*** DATA SHOWN

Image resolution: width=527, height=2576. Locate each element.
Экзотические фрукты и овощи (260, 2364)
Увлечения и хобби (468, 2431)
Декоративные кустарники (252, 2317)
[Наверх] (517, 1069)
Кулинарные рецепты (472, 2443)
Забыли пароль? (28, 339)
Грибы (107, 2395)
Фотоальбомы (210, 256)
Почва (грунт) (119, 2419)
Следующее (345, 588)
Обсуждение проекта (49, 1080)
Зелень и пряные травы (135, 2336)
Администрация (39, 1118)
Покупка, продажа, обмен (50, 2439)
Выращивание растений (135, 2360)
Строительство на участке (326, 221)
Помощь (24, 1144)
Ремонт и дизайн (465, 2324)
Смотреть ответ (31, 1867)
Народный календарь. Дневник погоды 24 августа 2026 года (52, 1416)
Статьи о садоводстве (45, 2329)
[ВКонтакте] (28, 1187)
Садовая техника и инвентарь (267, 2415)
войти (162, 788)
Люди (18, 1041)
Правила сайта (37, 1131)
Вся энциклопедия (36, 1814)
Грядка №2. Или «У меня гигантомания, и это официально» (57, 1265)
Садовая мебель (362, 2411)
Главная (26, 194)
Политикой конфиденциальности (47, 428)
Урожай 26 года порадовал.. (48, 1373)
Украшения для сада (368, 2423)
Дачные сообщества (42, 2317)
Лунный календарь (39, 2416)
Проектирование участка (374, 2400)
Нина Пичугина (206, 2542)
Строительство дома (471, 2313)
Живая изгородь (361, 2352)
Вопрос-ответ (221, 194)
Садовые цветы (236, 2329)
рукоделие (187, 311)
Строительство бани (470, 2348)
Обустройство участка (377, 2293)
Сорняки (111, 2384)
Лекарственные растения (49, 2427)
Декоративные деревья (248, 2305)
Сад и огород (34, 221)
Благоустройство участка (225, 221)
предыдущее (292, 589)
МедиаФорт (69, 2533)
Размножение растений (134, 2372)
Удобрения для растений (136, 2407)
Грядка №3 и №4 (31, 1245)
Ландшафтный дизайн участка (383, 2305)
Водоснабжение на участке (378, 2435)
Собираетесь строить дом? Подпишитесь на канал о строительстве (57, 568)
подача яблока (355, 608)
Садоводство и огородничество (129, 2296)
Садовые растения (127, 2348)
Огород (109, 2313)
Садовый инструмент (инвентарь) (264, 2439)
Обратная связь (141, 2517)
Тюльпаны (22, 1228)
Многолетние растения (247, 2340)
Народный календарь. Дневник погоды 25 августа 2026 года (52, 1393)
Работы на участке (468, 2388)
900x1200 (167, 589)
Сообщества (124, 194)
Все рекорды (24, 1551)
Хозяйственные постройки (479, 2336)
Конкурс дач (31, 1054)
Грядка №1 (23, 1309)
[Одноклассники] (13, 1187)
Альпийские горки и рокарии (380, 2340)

******

**PROBLEM STATEMENT:** Within the entries above, report how many lines include "Дневник", and keep the answer to the number.

**EXERCISE RESPONSE:** 2